Aux injonctions explicites de performance-production et de jouissance-consommation qui caractérisaient le néolibéralisme s’ajoute la neutralisation de la capacité que nous avons de ne pas faire tout ce dont nous sommes capables, de notre capacité de “réticence” ou de transformation de nos pulsions en désirs conscients. — Antoinette Rouvroy

Un usage prédateur des données

PointCulture : Que recouvre le concept de gouvernementalité algorithmique en regard des écrits de Foucault ?

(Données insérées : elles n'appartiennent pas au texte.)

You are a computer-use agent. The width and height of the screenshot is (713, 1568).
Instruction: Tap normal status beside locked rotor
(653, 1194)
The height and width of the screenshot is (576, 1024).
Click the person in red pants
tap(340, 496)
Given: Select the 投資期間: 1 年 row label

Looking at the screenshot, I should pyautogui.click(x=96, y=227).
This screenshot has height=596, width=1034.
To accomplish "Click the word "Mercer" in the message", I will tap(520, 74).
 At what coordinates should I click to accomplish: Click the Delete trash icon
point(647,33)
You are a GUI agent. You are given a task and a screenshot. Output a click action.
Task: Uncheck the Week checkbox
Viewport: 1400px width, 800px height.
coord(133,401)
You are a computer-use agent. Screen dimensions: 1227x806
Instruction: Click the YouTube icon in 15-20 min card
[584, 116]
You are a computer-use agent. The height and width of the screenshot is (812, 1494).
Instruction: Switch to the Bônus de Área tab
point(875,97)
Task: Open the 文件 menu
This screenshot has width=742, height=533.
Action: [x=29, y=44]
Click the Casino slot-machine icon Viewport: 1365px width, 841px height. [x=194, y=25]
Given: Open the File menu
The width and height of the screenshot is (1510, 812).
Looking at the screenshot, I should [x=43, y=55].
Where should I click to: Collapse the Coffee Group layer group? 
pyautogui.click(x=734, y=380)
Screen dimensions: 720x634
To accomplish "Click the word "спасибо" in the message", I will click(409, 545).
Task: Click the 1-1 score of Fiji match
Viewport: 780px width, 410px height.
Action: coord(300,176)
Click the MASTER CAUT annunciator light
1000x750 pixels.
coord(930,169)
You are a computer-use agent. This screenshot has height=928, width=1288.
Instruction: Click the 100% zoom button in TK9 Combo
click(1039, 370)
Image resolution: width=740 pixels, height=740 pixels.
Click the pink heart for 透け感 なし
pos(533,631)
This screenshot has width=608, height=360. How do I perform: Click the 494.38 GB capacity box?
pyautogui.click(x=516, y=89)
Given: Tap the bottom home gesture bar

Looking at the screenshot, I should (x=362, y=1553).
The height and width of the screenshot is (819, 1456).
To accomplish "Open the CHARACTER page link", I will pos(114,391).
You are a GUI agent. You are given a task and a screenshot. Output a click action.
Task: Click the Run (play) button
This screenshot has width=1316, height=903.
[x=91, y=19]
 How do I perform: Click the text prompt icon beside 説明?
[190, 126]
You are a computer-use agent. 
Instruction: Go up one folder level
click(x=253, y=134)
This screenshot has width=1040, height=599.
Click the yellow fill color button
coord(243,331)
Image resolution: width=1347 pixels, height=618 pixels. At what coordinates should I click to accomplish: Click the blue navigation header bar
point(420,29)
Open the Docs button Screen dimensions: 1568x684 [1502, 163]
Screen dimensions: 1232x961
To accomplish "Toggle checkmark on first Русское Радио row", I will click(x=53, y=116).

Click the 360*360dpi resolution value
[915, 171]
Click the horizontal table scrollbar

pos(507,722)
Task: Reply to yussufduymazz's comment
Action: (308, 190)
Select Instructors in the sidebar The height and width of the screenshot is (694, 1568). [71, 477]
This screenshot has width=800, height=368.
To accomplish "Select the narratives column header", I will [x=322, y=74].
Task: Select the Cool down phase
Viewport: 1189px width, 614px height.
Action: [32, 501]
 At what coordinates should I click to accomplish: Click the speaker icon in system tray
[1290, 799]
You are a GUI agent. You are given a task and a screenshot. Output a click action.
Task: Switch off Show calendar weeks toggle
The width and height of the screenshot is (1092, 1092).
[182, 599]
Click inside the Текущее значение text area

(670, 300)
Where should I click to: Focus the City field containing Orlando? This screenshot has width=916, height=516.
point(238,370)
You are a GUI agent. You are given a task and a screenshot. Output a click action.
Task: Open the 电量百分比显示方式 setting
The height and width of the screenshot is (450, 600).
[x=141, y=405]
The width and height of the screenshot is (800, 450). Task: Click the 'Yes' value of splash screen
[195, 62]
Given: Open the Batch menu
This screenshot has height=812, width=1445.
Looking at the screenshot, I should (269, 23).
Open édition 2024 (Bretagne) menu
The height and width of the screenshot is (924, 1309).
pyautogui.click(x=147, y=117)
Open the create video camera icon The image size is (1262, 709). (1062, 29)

Antoinette Rouvroy : La gouvernementalité algorithmique, c’est l’hypothèse d’un gouvernement du monde social fondé sur le traitement algorithmique (automatique) des données massives proliférant de nos comportements (relations, interactions, trajectoires,...) plutôt que sur la politique, le droit, les normes sociales, dans une multitude de secteurs d’activité et de gouvernement. Nous appelons donc gouvernement algorithmique un mode de gouvernement - production de normes (standards, règles) et adjudication (décisions judiciaires, administratives, commerciales et autres affectant des individus) - nourri essentiellement de “données brutes” (signaux infra-personnels et a-signifiants mais quantifiables), opérant par configuration anticipative des possibles (à travers l’optimisation anticipative des environnements: espaces médiatiques, espaces physiques, relations,...) plutôt que par réglementation (permission, interdiction) des conduites, et ne s'adressant aux individus que par voie d’alertes provoquant des réflexes plutôt qu'en s’appuyant sur leurs capacités (postulées) d'entendement et de volonté.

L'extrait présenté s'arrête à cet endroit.